Cena de Proibido nascer no paraíso
No documentário "Proibido nascer no paraíso", Joana Nin traduz indignação em denúncia - Foto Divulgação

O documentário Proibido Nascer no Paraíso, da cineasta Joana Nin, é perturbador. E não é preciso esperar os seus 78 minutos para descobrir que a história de três gestantes moradoras de Fernando de Noronha oculta algo mais sórdido. Se esses filhos nascessem na paradisíaca ilha pernambucana, eles poderiam pleitear um naco de terra, mas isso está fora de cogitação para as autoridades. Resta às mamães serem escorraçadas do arquipélago para darem à luz em Recife.

Joana visitou Noronha, como é mais conhecida entre os habitués, e ficou estarrecida ao descobrir essa história. Há um hospital na ilha, mas ele deixou de prestar atendimento a grávidas 20 anos atrás. E quando elas procuram o local, até para acompanhar a evolução da gravidez, começam a ser aconselhadas, senão coagidas, pela equipe de saúde a se preparar para viajar para a capital de Pernambuco. E tudo com a desculpa de que isso seria melhor para o bebê. O cerco é tão grande que próximo das 12 semanas que antecedem o parto, prazo máximo para elas viajarem em segurança, o assédio se torna quase diário.

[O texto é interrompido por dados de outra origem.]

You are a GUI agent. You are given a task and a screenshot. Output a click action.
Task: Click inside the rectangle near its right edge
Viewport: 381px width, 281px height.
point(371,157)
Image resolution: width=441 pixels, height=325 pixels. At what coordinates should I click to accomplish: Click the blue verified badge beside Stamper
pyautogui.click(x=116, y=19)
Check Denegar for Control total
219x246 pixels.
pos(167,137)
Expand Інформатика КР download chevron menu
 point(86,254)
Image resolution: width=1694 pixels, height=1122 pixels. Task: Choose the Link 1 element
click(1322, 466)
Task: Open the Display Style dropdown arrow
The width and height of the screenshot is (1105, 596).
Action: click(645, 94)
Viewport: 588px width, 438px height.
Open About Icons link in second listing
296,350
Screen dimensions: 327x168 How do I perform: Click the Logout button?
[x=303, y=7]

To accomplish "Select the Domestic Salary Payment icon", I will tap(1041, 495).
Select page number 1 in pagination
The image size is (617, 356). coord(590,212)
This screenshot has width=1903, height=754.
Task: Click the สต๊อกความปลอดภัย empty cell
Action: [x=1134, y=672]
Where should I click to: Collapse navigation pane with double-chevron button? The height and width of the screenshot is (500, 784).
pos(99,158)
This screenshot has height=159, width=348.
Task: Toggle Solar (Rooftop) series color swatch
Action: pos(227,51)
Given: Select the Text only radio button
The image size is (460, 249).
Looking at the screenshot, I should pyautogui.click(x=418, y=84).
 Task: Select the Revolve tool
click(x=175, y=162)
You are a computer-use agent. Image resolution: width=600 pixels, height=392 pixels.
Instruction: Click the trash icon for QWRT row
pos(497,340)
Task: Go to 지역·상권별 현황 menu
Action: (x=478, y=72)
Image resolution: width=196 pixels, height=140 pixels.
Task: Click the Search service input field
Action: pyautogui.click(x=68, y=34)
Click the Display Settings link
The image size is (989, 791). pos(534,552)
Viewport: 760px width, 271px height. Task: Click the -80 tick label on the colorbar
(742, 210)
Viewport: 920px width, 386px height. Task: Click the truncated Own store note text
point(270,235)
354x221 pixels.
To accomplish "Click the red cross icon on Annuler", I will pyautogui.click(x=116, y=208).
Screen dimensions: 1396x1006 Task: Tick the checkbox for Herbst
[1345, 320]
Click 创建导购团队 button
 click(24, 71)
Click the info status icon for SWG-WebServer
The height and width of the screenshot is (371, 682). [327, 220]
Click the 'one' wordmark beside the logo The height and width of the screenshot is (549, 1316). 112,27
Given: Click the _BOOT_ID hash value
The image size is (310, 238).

Três gestantes, Ione, Harlen e Babalu, foram acompanhadas por Joana entre 2017 e 2019. Elas se alternam entre o conformismo com a situação e a revolta de não poder parir no local. A documentarista as acompanha até no hotel em que são obrigadas a ficar na capital. São bem-assistidas, importante frisar, mas perderam o direito de ter seus filhos onde elas e seus familiares vivem. Tudo para não receberem o benefício reservado aos moradores permanentes, aqueles que vivem há mais de dez anos no arquipélago, de poder reivindicar o recebimento de um terreno ou de uma casa. Quem é proibido de nascer no paraíso perde esse direito.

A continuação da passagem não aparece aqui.